MangoPenguin@lemmy.blahaj.zone · 6 months ago

Yes hence no need for a dedicated GPU

Possibly linux@lemmy.zip · 6 months ago

True, but to say CPU is not quite the correct term. It is still a GPU it just in on board graphics.

MangoPenguin@lemmy.blahaj.zone · 6 months ago

I didn’t say CPU? Quicksync is Intels dedicated hardware transcoder in the iGPU.

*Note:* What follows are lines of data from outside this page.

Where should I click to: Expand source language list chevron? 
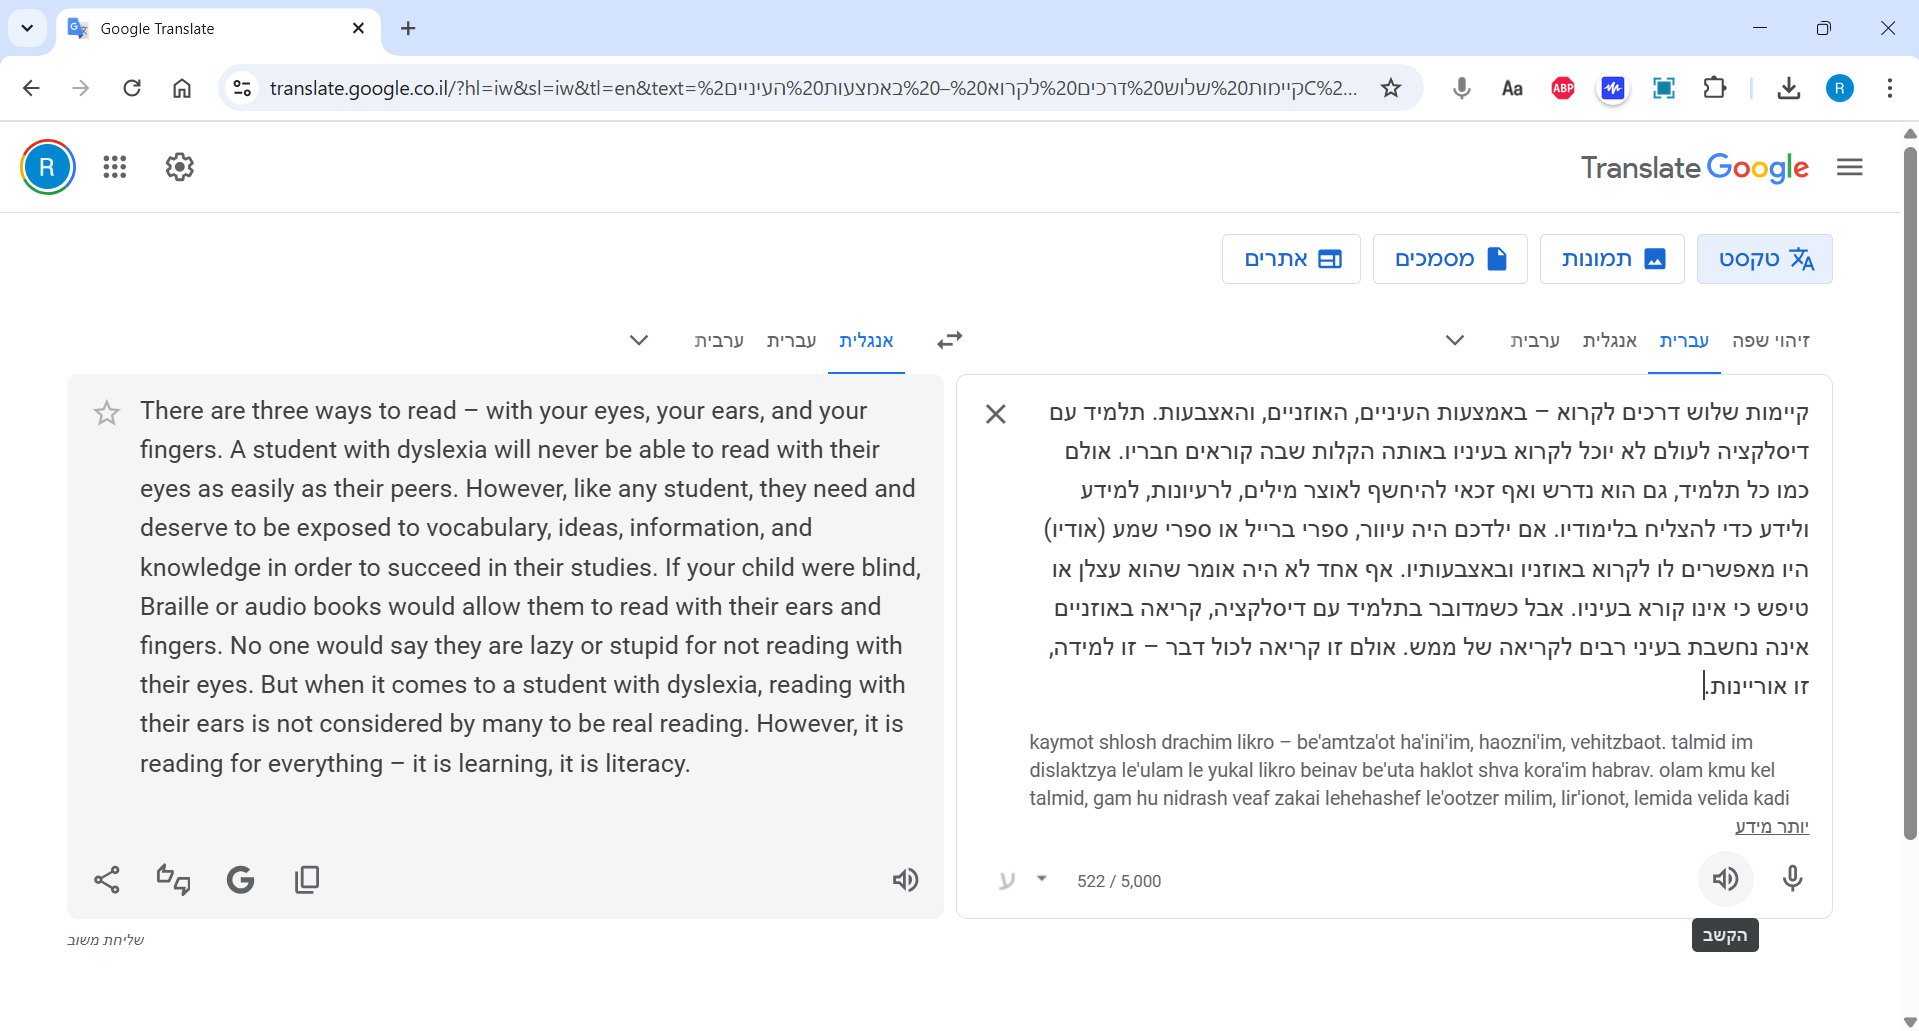(x=1455, y=341)
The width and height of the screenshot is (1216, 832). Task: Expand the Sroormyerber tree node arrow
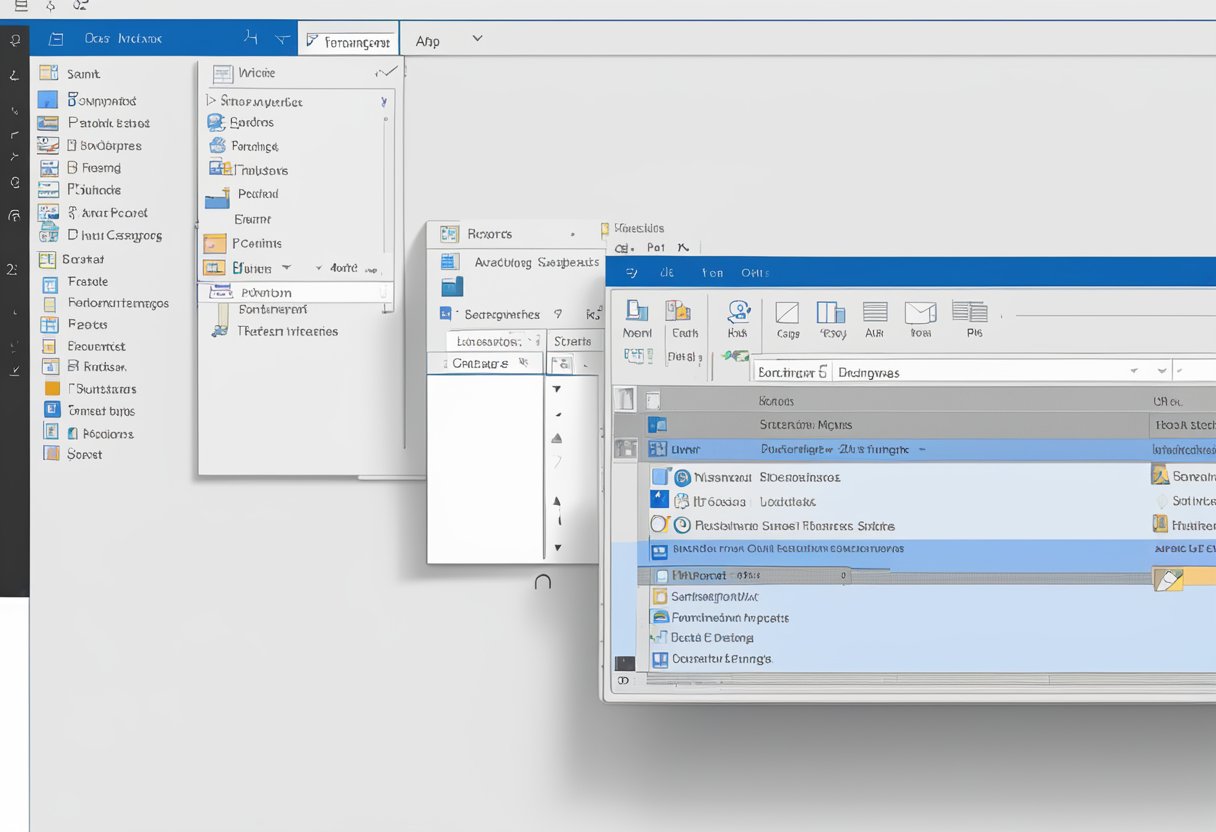[x=211, y=101]
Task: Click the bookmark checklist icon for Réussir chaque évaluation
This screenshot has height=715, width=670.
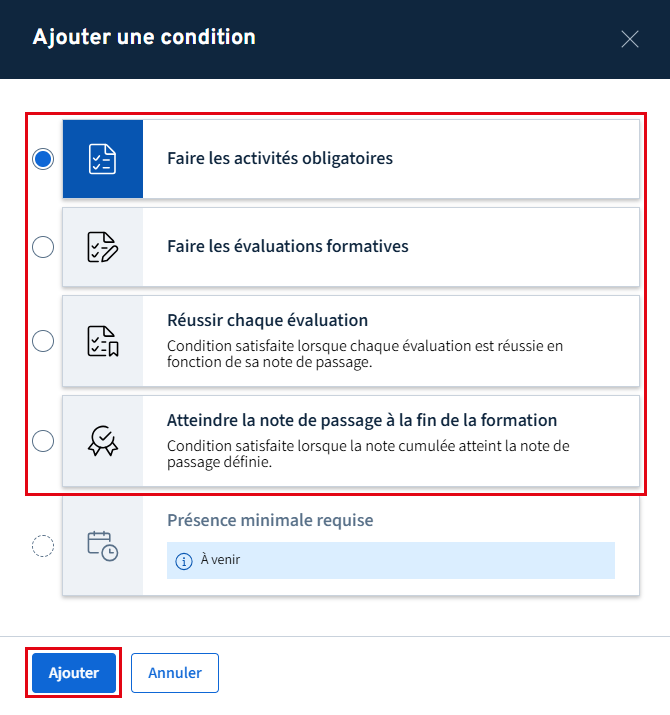Action: (x=103, y=341)
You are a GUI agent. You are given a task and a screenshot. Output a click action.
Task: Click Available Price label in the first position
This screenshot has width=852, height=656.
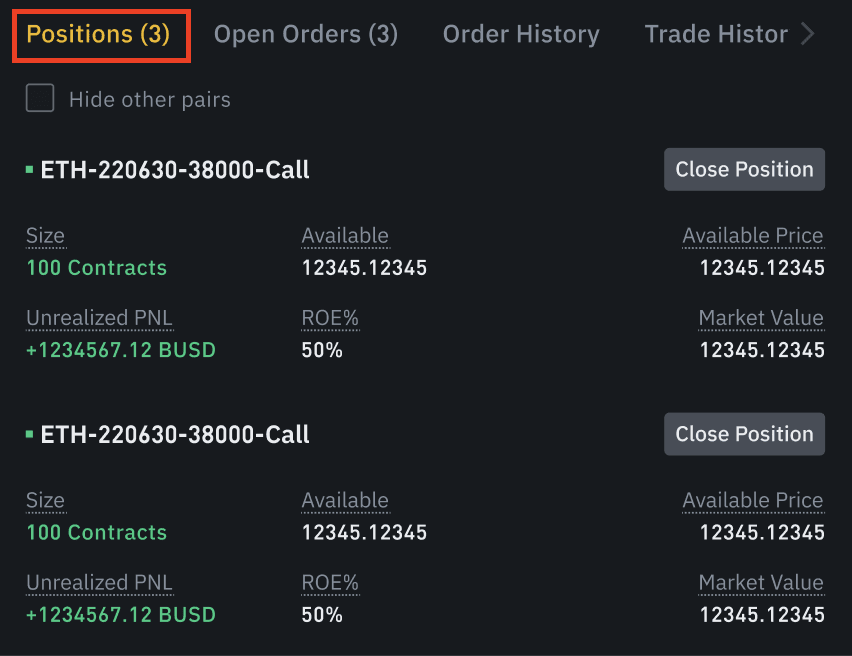point(753,237)
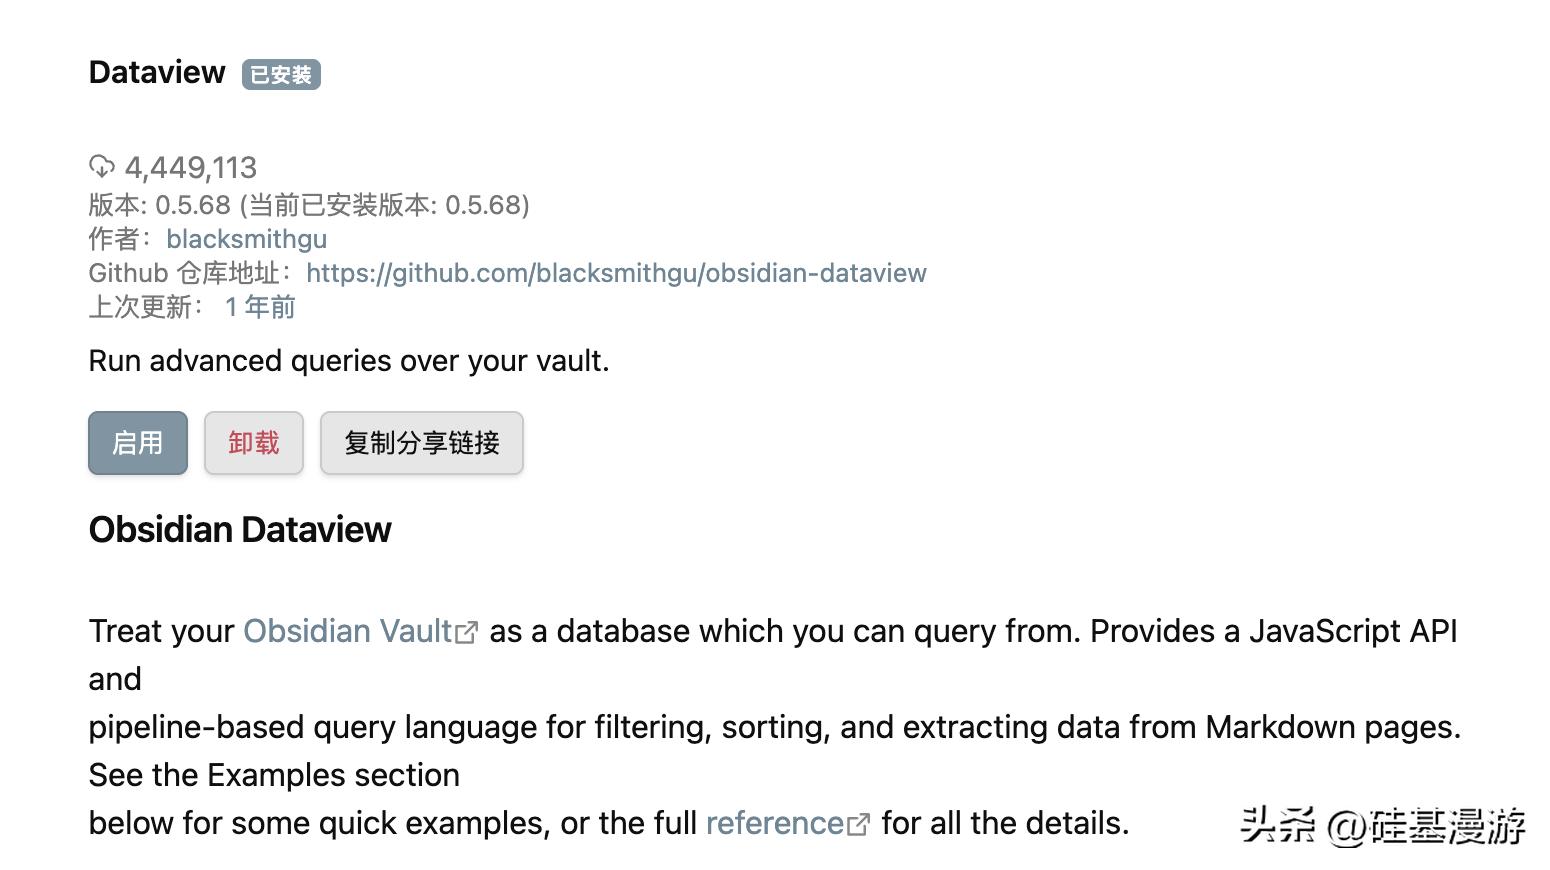Enable the Dataview plugin with 启用
1550x870 pixels.
[x=138, y=443]
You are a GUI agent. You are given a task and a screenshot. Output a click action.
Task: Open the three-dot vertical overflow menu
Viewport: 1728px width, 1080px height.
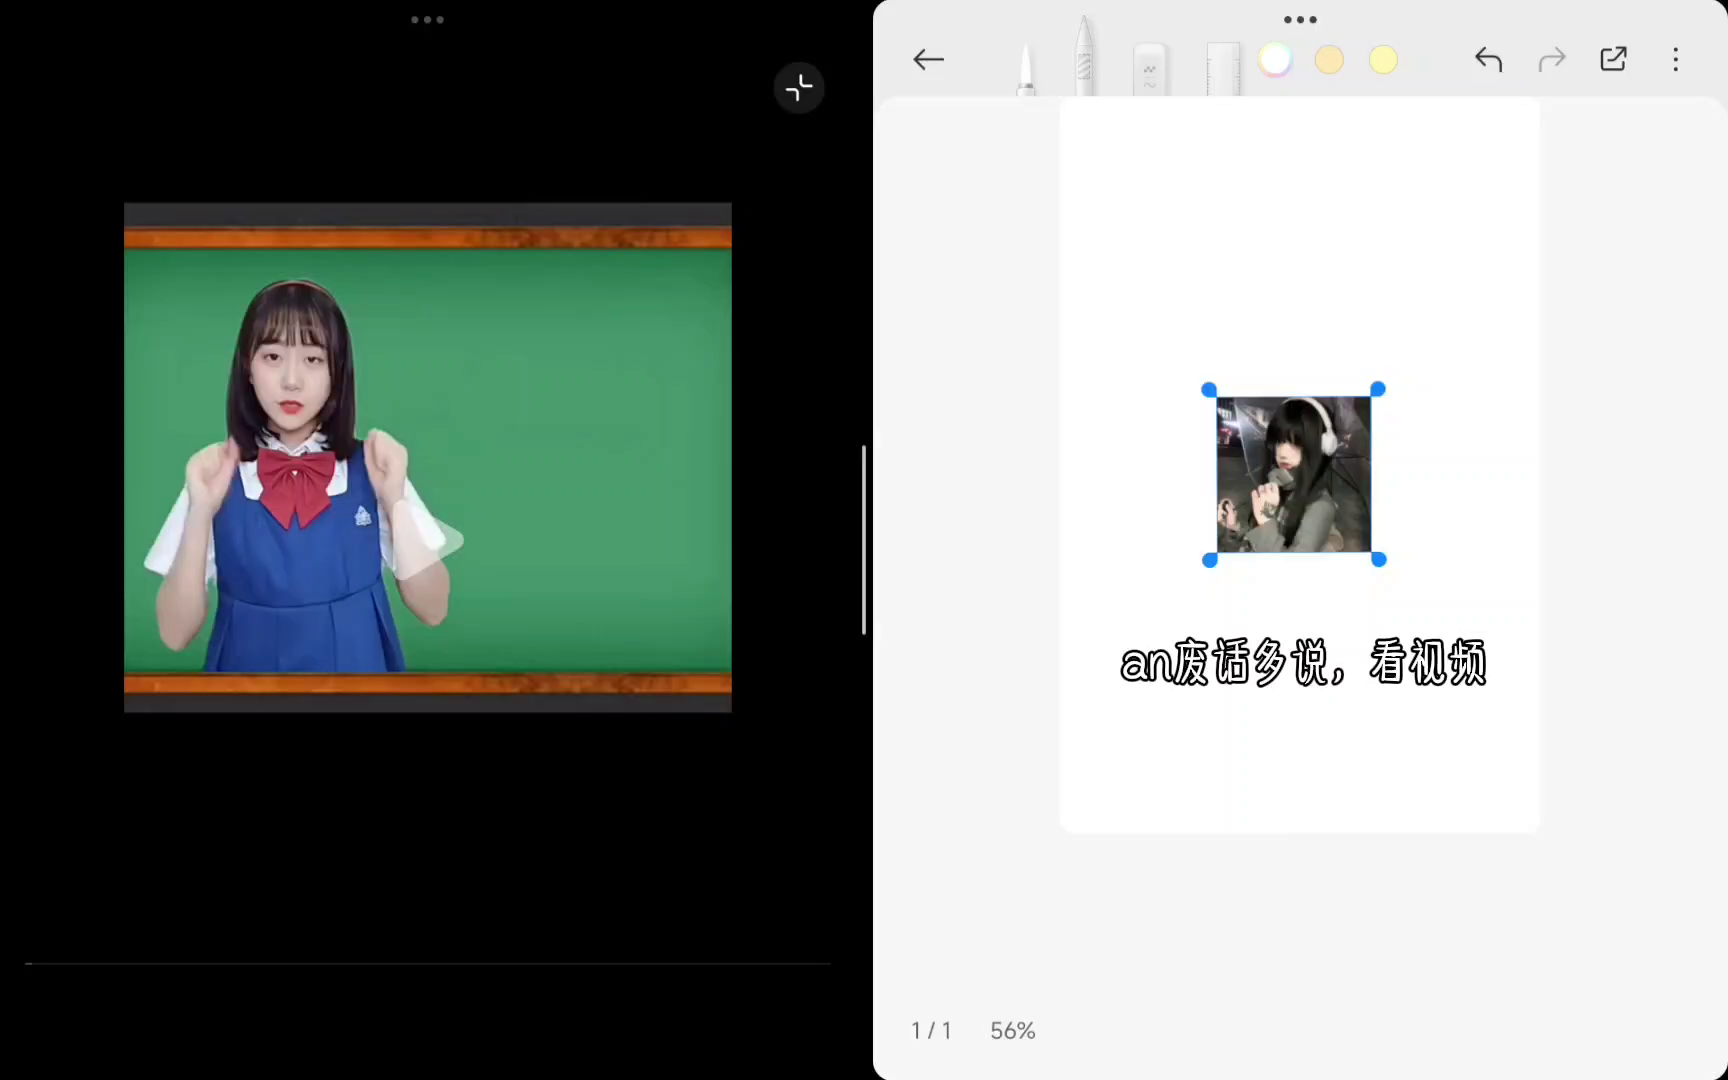coord(1676,60)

Possibly linux@lemmy.zip · 6 months ago

No but the post author did. I just want to make it clear that we aren’t talking about just any CPU

entropicdrift@lemmy.sdf.org · 6 months ago

You can easily do smooth 4K HDR transcoding with any modern Intel CPU with integrated graphics.

I have an Intel N100 and it can probably handle 2-3 4K HDR transcodes at once. Definitely more if they’re being transcoded down to lower resolutions. Encoding is the most intensive part of the process.

Rogers@lemmy.ml · 6 months ago

Intel GPUs look like a great value. And AV1 hardware acceleration is a game changer

khi@lemmy.world · 6 months ago

I don’t know where you’ve bought your N100 but i think it shouldn’t be able to do that. I have one too and it cant do even one 4k 10bit HDR transcode.

As i see in the results from the benchmarks we’ve gathered (here: https://gist.github.com/ironicbadger/5da9b321acbe6b6b53070437023b844d), my experience seems to be the common one.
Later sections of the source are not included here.